Pada diskusi tersebut, kita memiliki narasumber, namanya adalah Dyan Kemala Arrizqi.  Jika dihubungkan dengan kasus yang terjadi, setali tiga uang.  Ia membenarkan bahwa, target brainwash tersebut umumnya memang berumur antara 18-20 tahun.

Ada beberapa teknik umum yang dilakukan brainwasher terhadap target.  Diantaranya adalah dengan teknik Confession.  Teknik ini dilakukan untuk menghancurkan ego individu melalui pengakuan bahwa dirinya lemah dan secara mendalam mengakui bahwa dirinya penuh keragu-raguan.  Kemudian Guilt & Feel of Guilt.  Yaitu satu teknik dengan tujuan memperkuat kebutuhan untuk “keselamatan” (kpd pihak brainwasher) dengan meningkatkan rasa berdosa/bersalah terhadap gaya hidup dan hal-hal yang berhubungan dengan waktu sebelumnya.  Artinya target dibuat merasa bersalah, merasa apa yang telah dilakukan diwaktu sebelumnya adalah kesalahan yang sangat besar dan tidak boleh diulangi dan di dekati sekalipun.

Kemudian brainwasher juga memiliki langkah utama brainwash, yaitu dengan membuat target mengalami mental breakdown, mereka akan mengalami depresi berat dan disorientasi.  Mereka kehilangan pegangan realitas dan merasa benar-benar tersesat dan sendirian.

Jika brainwasher berhasil melakukan hal tersebut, akan terlihat dari langkah perubahan perilaku.  Target akan menjadi sadar bahwa ada kontrol dan ketergantungan terhadap orang lain, kemudian ia akan benar-benar tergantung, lalu akan menyebabkan konflik internal  serta gangguan pada pola perilaku sebelumnya, hingga ia merasa “menemukan” bahwa ada solusi  yang dapat diterima terhadap masalah yang dihadapi.  Jika sudah begitu brainwasher dan target hanya mereintegrasi nilai-nilai dan pengenalan terhadap sistem pengendalian.  Pada titik ini target siap dirampas, ia tidak paham dengan jelas siapa dia sebenarnya dan yang terjadi padanya.  Disnilah brainwasher menyiapkan tawaran untuk berpindah ke sesuatu yang ditawarkannya yang akan menyelamatkan target dari penderitaan.
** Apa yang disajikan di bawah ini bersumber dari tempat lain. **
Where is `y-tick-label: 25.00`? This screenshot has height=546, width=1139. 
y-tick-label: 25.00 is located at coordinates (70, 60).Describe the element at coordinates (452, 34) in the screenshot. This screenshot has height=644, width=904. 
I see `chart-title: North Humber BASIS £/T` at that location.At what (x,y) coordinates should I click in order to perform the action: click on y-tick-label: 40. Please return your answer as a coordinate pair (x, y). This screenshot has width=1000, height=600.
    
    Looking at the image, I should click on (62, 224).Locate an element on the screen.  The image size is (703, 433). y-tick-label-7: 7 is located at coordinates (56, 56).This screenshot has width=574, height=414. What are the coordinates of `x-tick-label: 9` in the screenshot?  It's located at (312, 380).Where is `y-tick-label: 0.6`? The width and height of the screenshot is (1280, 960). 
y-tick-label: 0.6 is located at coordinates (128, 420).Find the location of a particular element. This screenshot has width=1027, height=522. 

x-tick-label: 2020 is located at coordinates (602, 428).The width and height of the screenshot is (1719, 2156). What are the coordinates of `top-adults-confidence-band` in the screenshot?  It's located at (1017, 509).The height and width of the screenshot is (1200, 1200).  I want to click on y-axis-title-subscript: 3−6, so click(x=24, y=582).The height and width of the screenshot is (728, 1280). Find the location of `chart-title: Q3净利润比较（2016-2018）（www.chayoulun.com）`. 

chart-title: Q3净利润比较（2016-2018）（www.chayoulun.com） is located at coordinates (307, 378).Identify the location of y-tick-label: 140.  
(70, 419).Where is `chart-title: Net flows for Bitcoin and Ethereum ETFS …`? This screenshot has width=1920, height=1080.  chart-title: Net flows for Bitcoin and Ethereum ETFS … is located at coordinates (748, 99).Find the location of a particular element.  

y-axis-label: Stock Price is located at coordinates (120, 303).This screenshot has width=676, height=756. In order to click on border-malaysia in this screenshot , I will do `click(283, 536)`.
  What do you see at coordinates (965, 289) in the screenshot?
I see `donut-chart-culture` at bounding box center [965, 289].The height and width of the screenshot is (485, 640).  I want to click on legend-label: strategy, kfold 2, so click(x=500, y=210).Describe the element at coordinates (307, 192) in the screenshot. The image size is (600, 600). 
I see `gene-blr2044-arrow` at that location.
Beberapa tips diberikan oleh beliau agar kita bisa bertahan dari brainwashing tersebut.
1.      Melawan “kontrol” dan kembangkan dorongan moril (semangat)
2.      Kenali tujuan realistik bagi diri
a.       Pribadi yang kuat
b.      Sikap tidak mudah menyerah sebagai prestasi
c.       Sikap realistik menyadari kelebihan dan keterbatasan diri
d.      Memiliki pengetahuan tentang brainwashing dan tujuannya
e.       Cara praktis mengenali tujuan spesifik brainwashing
f.       Mampu kendalikan tekanan dengan cara pelajari cara control reaksi diri terhadap tekanan yang spesifik.

Semoga bermanfaat.  Salam Satu Psikologi.